Claves para ser feliz
Una recompensa fácil para el pianista aficionado
radica en el hecho de que, a diferencia de un violín o violonchelo, el
teclado es de percusión.
Si bien ciertamente el instrumento tiene sus retos, por lo menos al tocar una tecla usted sabe qué nota va a sonar.
"Con el piano se pueden tocar piezas cortas muy bien porque no está el desafío de sintonizar", señala Parham.
Luego está lo que la pianista llama "el elemento
desestresante". Uno de sus alumnos es un banquero que viaja
constantemente por trabajo, pero está aprendiendo una endemoniadamente
difícil sonata de Schubert.
"En lugar de leer los correos electrónicos en el avión, descarga la partitura en su iPad y la estudia", dice. "Le encanta".
Ahora que están de moda en la meditación de
conciencia plena, llama la atención que Rusbridger describe al piano en
términos similares.
Por las mañanas toca una pieza antes de ir a la
oficina, y dice que nota que tiene más energía y le queda más fácil
concentrarse el resto del día.
"Para otras personas es hacer yoga, trotar o ir al gimnasio", escribe.
"Veinte minutos en el piano tienen el mismo
efecto para mí. Una vez que estoy en el banco me siento preparado para
más o menos todo lo que me depare el día. Sin piano, las cosas son más
difíciles".
Magia no, ciencia
Este efecto mágico percibido tiene sus bases en la ciencia más pura.

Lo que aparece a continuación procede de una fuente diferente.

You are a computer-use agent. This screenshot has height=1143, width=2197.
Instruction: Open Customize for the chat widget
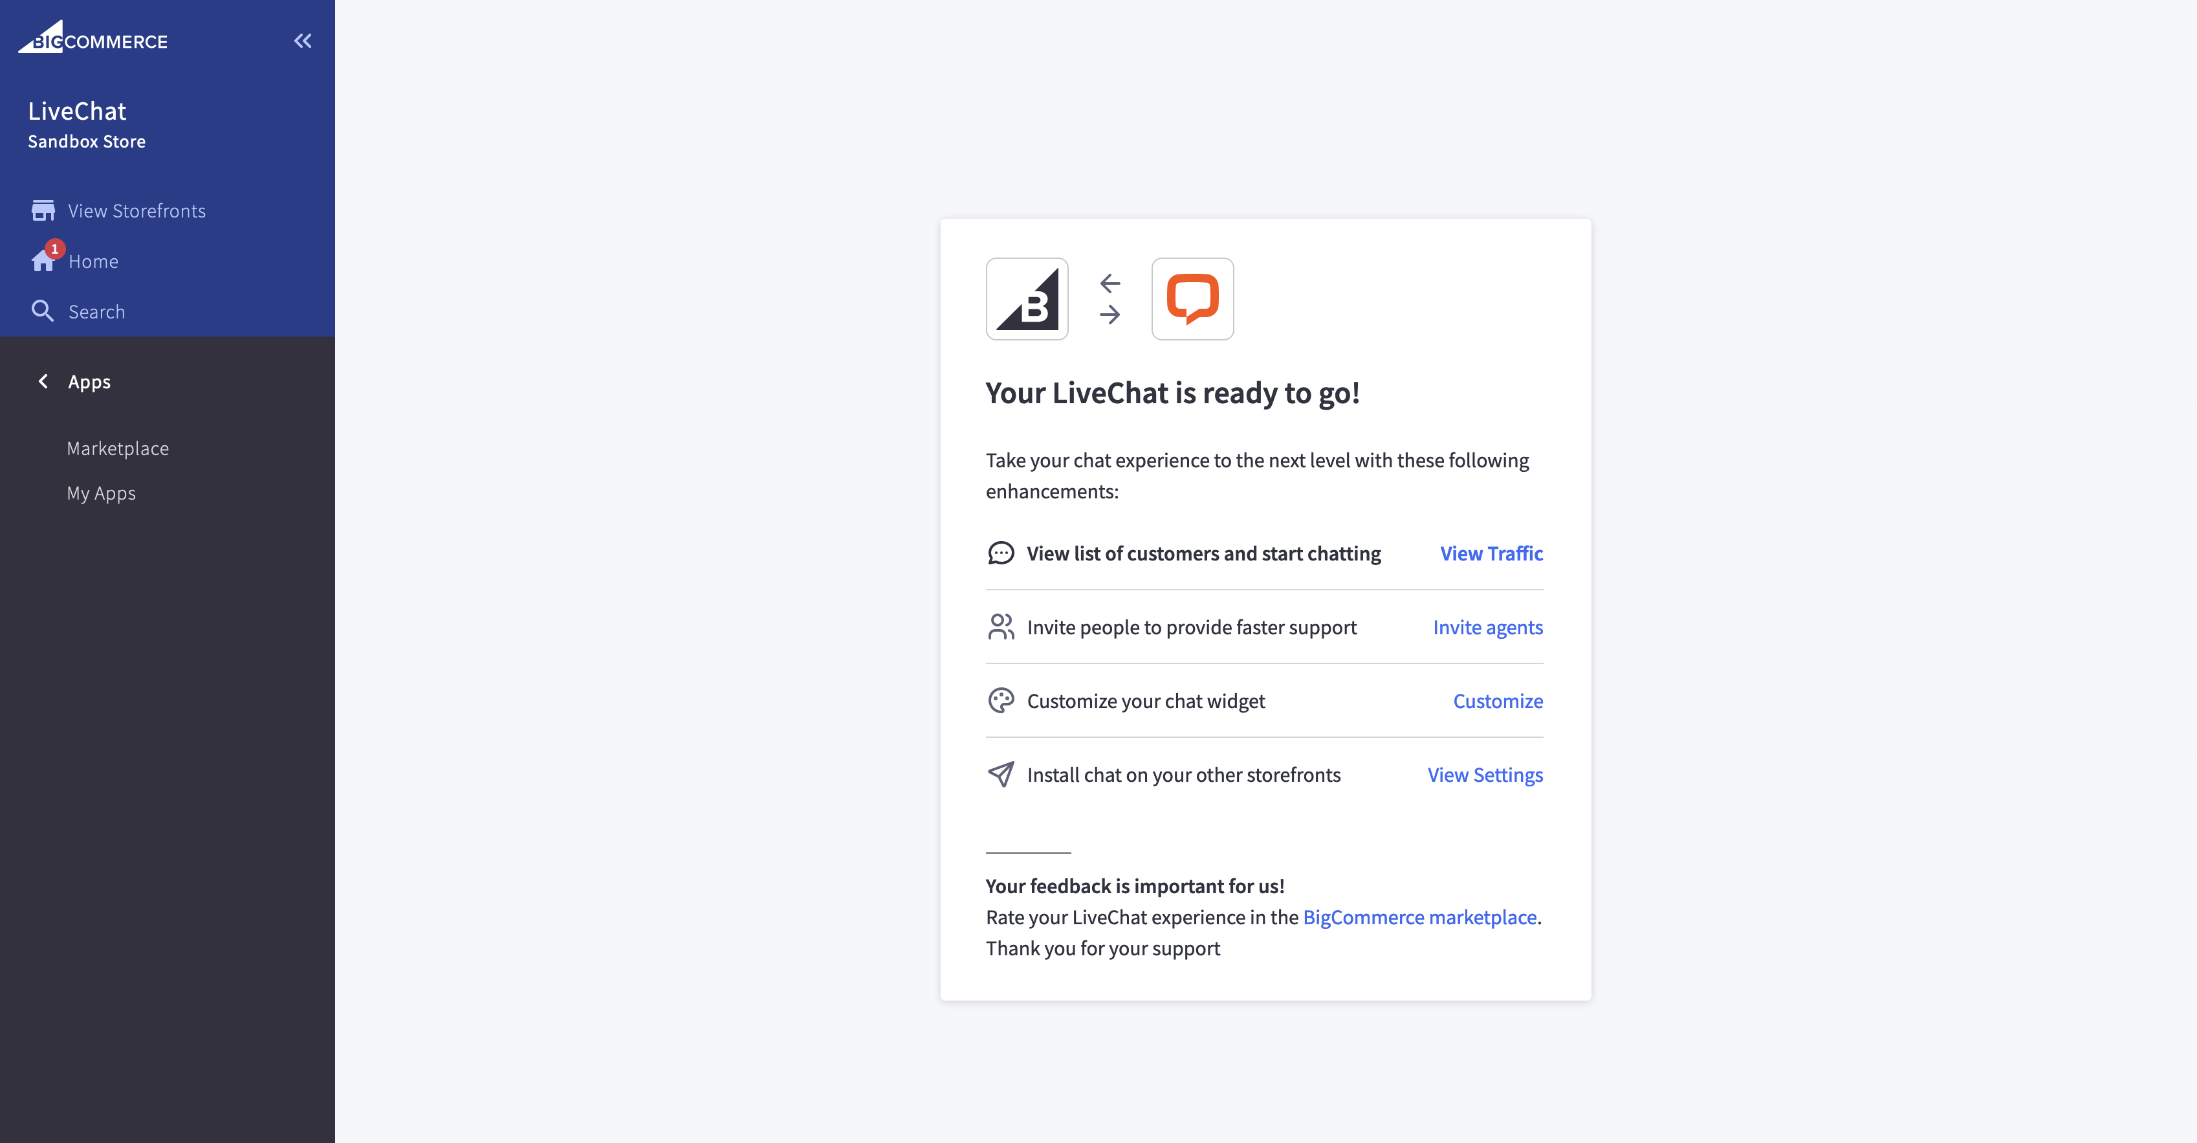[1498, 700]
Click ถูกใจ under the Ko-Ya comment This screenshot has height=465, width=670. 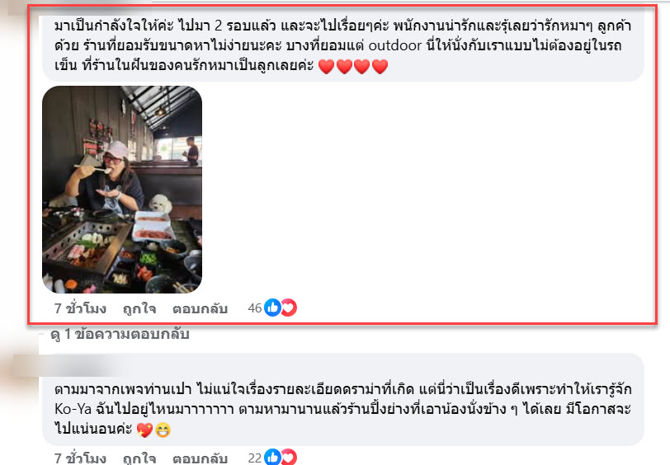click(x=139, y=458)
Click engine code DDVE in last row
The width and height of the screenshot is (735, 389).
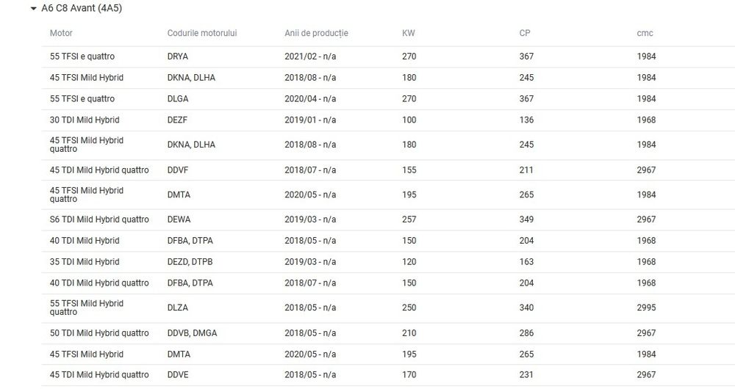[177, 375]
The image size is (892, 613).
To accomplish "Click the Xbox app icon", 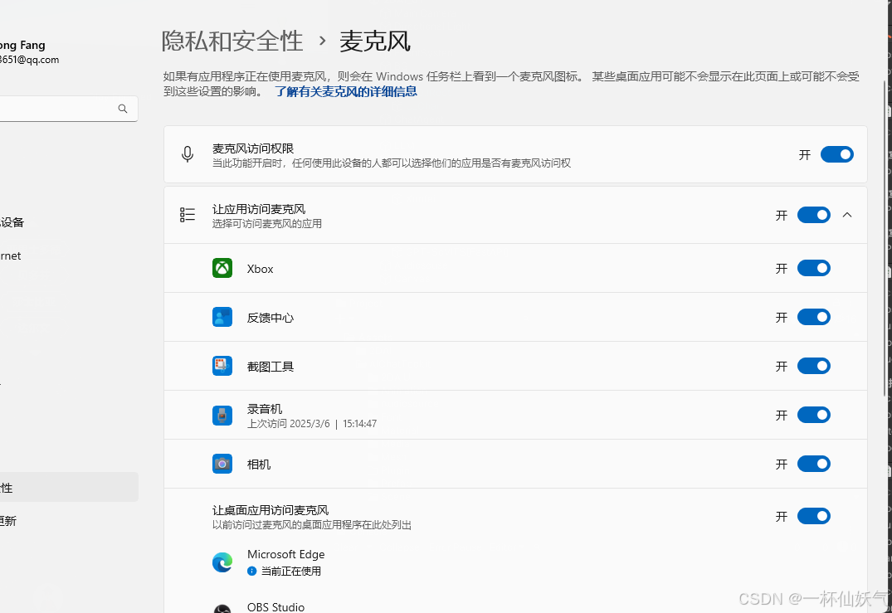I will pyautogui.click(x=222, y=268).
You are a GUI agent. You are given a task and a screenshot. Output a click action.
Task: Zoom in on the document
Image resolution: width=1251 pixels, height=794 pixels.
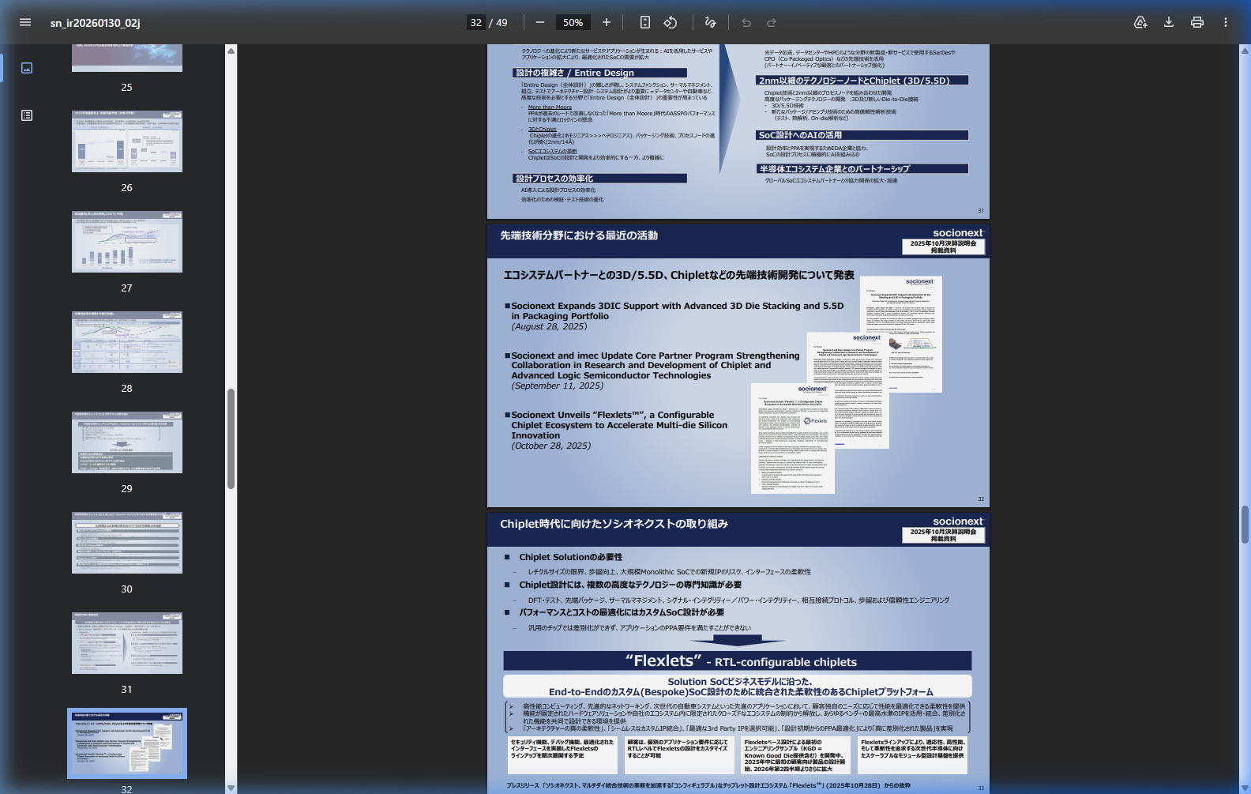[607, 22]
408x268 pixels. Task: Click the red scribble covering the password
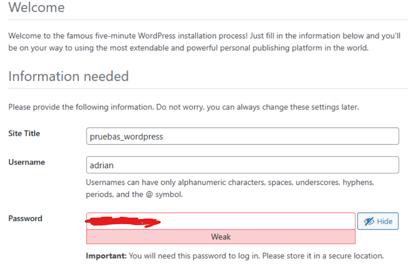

Ray Dolan, uno de las tantos neurocientíficos
con los que Rusbridger conversó al tratar de comprender lo que sucedía
en su cerebro durante su año con Chopin, explica que, al tocar el piano,
el cerebro de Rusbridger se libera de su "mente excesivamente
representacional" de su día de trabajo.
Eso no sólo es beneficioso para su cerebro sino para su cuerpo. Los días con el piano son más calmos: todo es mejor.
Pero tal vez lo principal se encuentra el mero
placer de tocar. "El piano es algo tan extraordinariamente común que une
a la gente incluso si uno toca una pieza sencilla", dice Parham.
"Me entristece saber que mucha gente no vuelve a
él en la edad adulta por el simple temor de no ser lo suficientemente
bueno", lamenta.
"Nunca pensarían eso sobre el deporte: la gente
toma una raqueta o patea un balón de fútbol sabiendo que no es Andy
Murray o David Beckham. Me gustaría lanzar una campaña: ¡Sólo hazlo!".